Target pointing data
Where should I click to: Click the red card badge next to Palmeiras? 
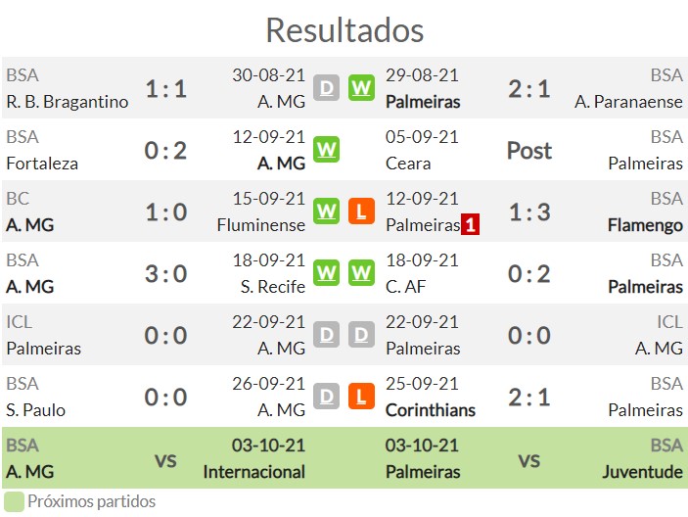(x=470, y=224)
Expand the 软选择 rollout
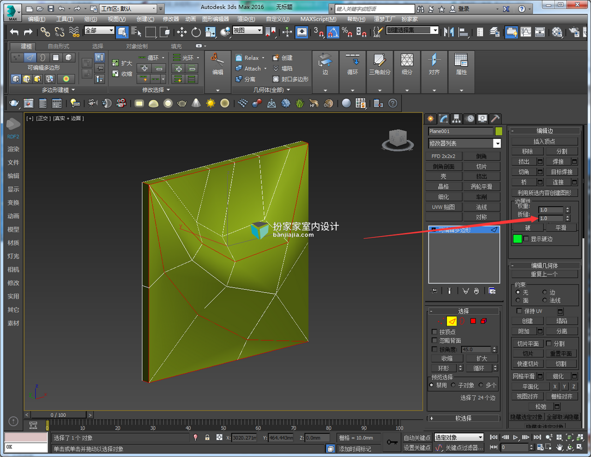Screen dimensions: 591x457 point(463,418)
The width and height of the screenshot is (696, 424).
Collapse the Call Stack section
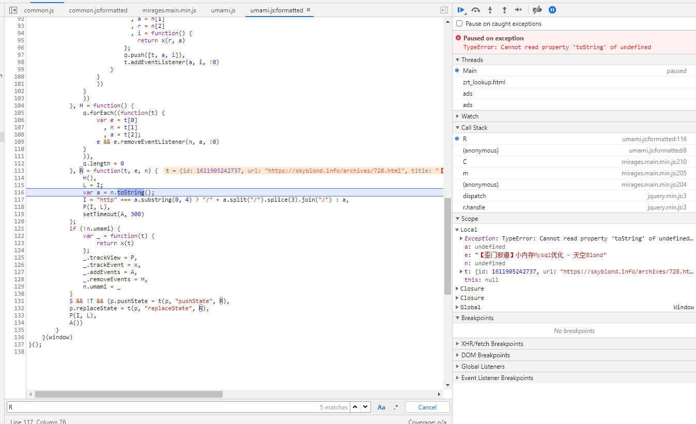[458, 127]
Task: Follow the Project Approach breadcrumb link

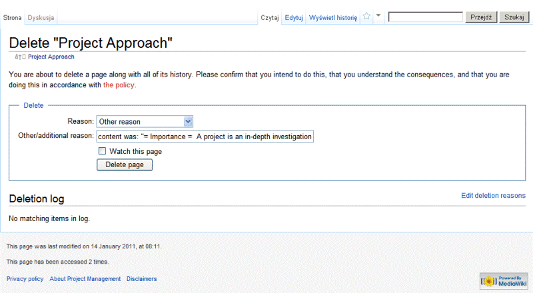Action: (51, 57)
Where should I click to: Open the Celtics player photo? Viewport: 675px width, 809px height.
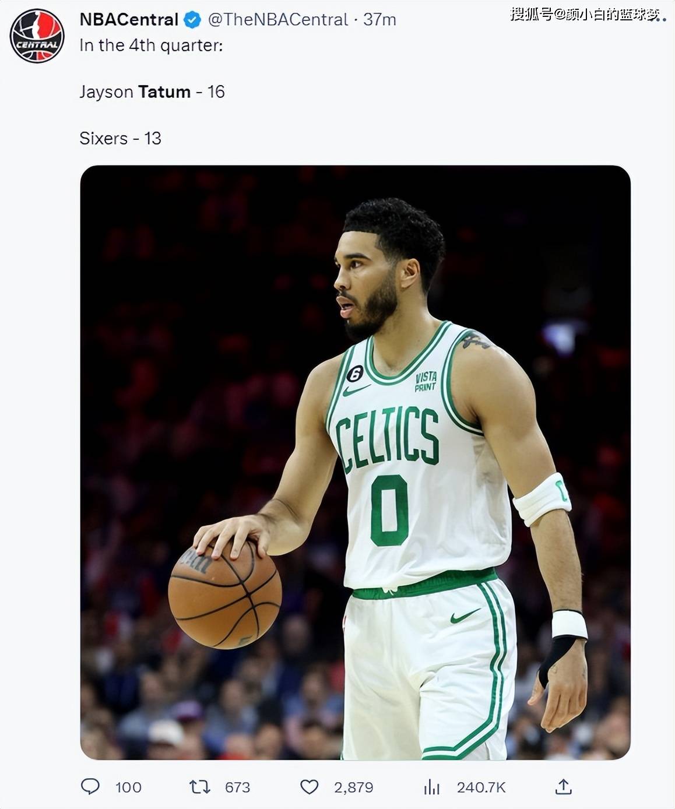pyautogui.click(x=355, y=462)
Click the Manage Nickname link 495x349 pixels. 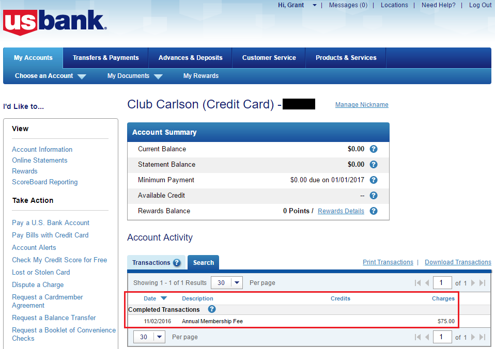tap(362, 105)
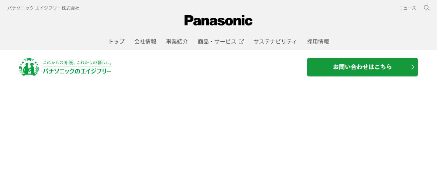437x195 pixels.
Task: Click the sun rays atop the green emblem
Action: [29, 60]
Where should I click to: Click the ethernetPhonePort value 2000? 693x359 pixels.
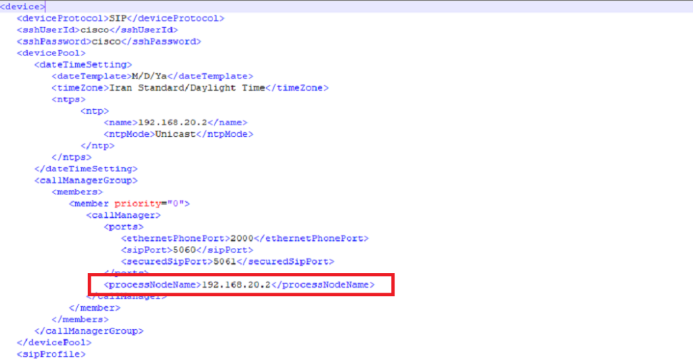pyautogui.click(x=241, y=238)
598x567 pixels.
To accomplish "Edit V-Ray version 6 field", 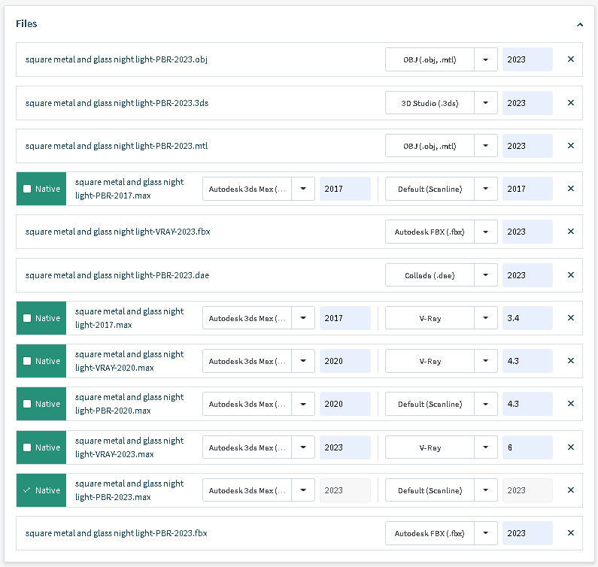I will click(x=527, y=447).
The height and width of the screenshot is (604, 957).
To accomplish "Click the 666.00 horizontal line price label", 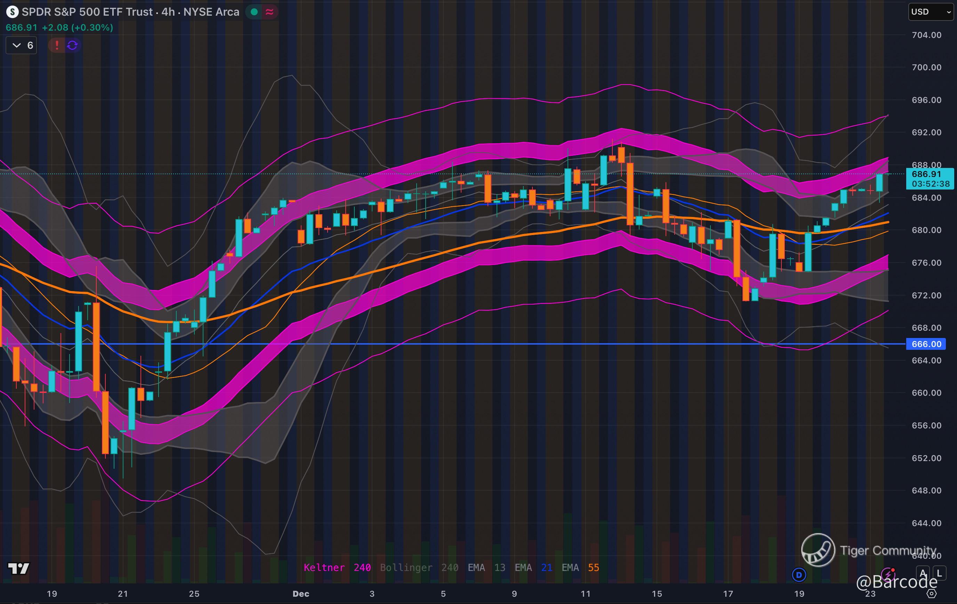I will pos(926,344).
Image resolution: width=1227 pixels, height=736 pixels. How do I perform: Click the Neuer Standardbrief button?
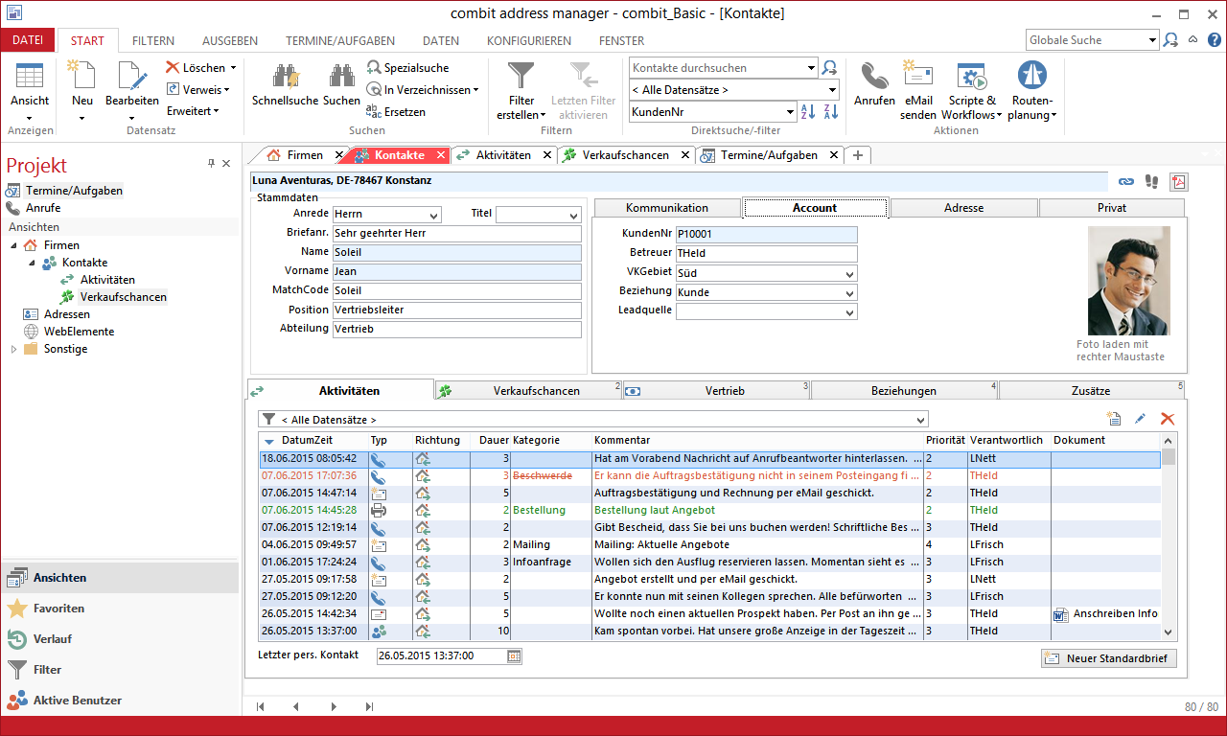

• YOUR TASK: Identify every line of the listing that contains the string "should" and copy each of those lines. Case counts.

• RESPONSE FOR THIS EXERCISE:
Where should I click to: Click the red card badge next to Palmeiras? 
Where should I click to: Open the Celtics player photo? Viewport: 675px width, 809px height.
Where should I click to: Click the ethernetPhonePort value 2000? 693x359 pixels.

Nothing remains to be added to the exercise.